Charles Koch's Science of Success

For those of you who believe in the free market and are interested in learning how you can apply its principles to your working life, Charles G. Koch’s The Science of Success (Amazon / WSJ review) is a must read.

As chairman and CEO of Koch Industries, Inc. since 1967, Koch has built the largest and most profitable privately-held company in the world, an industry leader in sectors as diverse as oil refining, chemicals, fibers and polymers, financial trading, ranching, and forest products.  He has also supported a wide variety of prominent market-oriented research and advocacy groups, including the Cato Institute, the Institute for Humane Studies, the Mercatus Center, and Citizens for a Sound Economy Foundation, which later became Americans for Prosperity Foundation.                             

In The Science of Success, this giant of the for-profit and non-profit worlds shares the management philosophy behind his many successes, an ingenious application of free market principles to the internal functioning of organizations.  He calls his approach Market-Based Management (MBM).

Koch’s achievement with this book is to describe in clear terms and with excellent support from diverse research in science, philosophy, economics, and other fields how the principal insights of free market economics can be applied, through MBM, within organizations of all sizes.  While he focuses primarily on his own company and therefore on the for-profit sector, there are lessons here that are highly valuable for the public and non-profit sectors as well. 

The whole of MBM, according to Koch, ultimately rests on one simple question: “Is this creating value?”  The five dimensions of MBM, all of which relate back to value creation, are vision, virtue and talents, knowledge processes, decision rights, and incentives.

Vision is about how an organization can best create value.  Koch argues that value creation is essential to any organization’s long-term success, and for companies operating in a free market the best gauge of value creation is profitability.  Koch says “in a true market economy we can only prosper by providing others with what they value.”  The vision in MBM reflects the organization’s core competencies and how they can best be used to maximize value creation. 

Virtue and talents are about maximizing human resources, which means retaining and recruiting the best workers in the industry and creating an environment in which they can succeed, and helping below average workers improve or letting them go.  Koch also stresses the centrality of virtue, including integrity and full compliance.  The bottom line for talent is results, that is, creating value.  Koch puts it starkly: “any employee who is not creating value does not have a real job in the MBM sense of the word.”

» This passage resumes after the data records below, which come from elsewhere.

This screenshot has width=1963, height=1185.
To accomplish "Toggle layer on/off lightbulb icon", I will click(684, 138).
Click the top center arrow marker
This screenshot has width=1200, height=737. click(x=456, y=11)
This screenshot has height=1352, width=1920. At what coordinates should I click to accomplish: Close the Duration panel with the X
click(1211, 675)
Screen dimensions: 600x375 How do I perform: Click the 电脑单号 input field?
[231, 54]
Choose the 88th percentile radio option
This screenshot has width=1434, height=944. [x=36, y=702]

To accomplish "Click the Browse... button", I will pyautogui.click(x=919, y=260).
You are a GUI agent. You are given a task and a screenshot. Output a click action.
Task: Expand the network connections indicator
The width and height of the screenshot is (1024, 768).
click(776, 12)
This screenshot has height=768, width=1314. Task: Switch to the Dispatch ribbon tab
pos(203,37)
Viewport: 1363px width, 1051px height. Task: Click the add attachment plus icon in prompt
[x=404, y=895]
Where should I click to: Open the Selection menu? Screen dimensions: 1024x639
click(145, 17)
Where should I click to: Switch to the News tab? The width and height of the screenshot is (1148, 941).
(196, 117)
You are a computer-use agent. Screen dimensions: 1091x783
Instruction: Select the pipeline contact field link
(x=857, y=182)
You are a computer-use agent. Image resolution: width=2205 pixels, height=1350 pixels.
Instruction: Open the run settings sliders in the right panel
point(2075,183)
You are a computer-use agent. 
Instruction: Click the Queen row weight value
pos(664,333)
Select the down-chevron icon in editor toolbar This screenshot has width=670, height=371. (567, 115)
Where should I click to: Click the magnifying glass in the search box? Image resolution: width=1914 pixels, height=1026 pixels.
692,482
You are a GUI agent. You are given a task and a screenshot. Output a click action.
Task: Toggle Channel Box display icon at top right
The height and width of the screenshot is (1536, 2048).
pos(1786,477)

Knowledge processes are about replicating market information mechanisms within the organization.  Koch says: “In a truly free economy, profit and loss is the market’s objective measure of the value a business is creating in society.”  Within an organization, measurables are critical to creating accountability and a form of internal market discipline.  He therefore argues it’s critical to use market-prices for internal transactions, rather than cost-based pricing, to be able to properly assess the profitability of units within the organization.

Decision rights are a method of introducing something like property rights within an organization.  The idea is to confer responsibility and authority on members of the organization commensurate with their proven accomplishments—giving them deserved ownership over their projects.  The expectations for them should be open-ended, aimed toward maximizing value rather than meeting fixed targets. 

Incentives are used to properly encourage and reward value creation and entrepreneurial risk-taking.  One example of how to use incentives effectively is that Koch pays sales commissions not as a small percentage of the total sales price but as a large percentage of the price above the product’s opportunity cost.  To encourage more entrepreneurial risk-taking, Koch suggests counting foregone opportunities on a par with failed ventures.  Koch cleverly refashions Marx’s famous rule: “From each according to his ability, to each according to his contribution.” 

Free market conservatism provides us with the concepts that we know work—individual responsibility, free trade, profit-maximization—in formulating government policies.  But they can also inform how we run our businesses and do our jobs.  Charles G. Koch, a true hero to the free market movement and a proven expert in the science of success, has provided us with an excellent template for putting these ideas into action.

Mr. Kerpen is policy director for Americans for Prosperity Foundation.